2. Season the rabbit with salt and pepper. Heat oil in a large nonstick skillet, and brown the rabbit on both sides over medium-high heat (about 4 minutes per side). Place pieces in a large Dutch oven or oven-safe roasting pan, and scatter the herbs over them.
3. Add the carrots, celery, onion and garlic to the same skillet. Sauté on medium heat until the vegetables take on some color (about 6 minutes). Stir in the tomato paste, and cook 1 minute. Add wine, and reduce the liquid by half (about 4 to 5 minutes). Add chicken stock, and bring the liquid to a boil.
4. Pour the contents of the skillet over the rabbit and herbs. Add the sachet of cheese rinds. Cover and cook in the oven until tender, about 1 hour and 15 minutes.
5. Remove the rabbit to a plate. When cool enough to handle, gently shred the meat from the bone, and reserve. Strain the braising liquid and reserve. Discard solids, or save for another use. You should have about 4½ cups.

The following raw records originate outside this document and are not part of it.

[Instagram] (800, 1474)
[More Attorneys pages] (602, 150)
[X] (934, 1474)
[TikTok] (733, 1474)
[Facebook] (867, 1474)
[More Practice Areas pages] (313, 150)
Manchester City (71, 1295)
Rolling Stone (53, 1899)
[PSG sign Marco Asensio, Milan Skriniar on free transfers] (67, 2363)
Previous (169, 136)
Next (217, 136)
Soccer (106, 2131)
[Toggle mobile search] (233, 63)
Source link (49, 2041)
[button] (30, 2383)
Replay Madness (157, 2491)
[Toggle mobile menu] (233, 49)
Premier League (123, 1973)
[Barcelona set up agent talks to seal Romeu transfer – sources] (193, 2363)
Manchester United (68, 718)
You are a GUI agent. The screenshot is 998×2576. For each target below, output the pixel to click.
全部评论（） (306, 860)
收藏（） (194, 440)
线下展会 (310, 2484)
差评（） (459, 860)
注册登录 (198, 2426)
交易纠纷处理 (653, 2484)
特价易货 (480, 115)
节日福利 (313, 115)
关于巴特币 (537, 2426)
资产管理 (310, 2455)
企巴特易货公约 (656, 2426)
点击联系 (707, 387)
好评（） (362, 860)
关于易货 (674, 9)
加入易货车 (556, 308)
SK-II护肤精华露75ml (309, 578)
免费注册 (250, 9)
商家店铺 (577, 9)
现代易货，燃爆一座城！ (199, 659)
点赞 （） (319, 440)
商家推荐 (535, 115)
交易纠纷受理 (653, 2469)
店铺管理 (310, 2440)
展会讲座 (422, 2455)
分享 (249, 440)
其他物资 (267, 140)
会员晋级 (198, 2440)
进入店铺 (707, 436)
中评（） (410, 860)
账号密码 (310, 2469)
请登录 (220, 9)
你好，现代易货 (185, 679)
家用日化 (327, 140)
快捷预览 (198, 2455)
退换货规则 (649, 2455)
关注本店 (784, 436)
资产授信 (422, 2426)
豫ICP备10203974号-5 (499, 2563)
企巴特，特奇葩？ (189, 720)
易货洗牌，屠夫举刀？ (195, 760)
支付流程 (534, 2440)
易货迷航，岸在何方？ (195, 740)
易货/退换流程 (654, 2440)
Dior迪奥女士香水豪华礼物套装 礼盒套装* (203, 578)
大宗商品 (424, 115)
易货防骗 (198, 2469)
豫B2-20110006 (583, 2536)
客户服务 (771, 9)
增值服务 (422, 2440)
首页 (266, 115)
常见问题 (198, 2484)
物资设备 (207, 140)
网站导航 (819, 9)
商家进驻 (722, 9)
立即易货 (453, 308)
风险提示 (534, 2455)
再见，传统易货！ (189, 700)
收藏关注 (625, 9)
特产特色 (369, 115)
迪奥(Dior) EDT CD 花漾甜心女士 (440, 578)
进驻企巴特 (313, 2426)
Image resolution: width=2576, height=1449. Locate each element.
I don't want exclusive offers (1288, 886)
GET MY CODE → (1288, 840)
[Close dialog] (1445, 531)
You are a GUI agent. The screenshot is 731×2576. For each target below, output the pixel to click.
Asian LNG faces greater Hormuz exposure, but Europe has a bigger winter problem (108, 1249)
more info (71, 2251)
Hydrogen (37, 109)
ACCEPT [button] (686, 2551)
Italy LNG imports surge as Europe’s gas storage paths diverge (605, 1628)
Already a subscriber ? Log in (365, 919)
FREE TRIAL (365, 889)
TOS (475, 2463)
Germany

1. Bring a large pot of water to boil. Salt the water, and add the pasta. Boil until pasta is a little more than halfway cooked, extra al dente. Drain, reserving some of the pasta water.
2. While the pasta is boiling, brown 1 tablespoon of the butter with the sage in a large, heavy-bottom skillet. Add 2¼ cups of braising liquid. (Freeze the remainder for another use.) Bring to a boil.
3. Add the pasta to the boiling liquid. Stir while the sauce reduces, and the pasta continues to cook. When the pasta is just al dente, stir in the second tablespoon of butter, the peas and the shredded rabbit. Heat through. Salt and pepper to taste. If it gets too dry, add some of the reserved pasta water. Stir in some grated cheese. Serve immediately.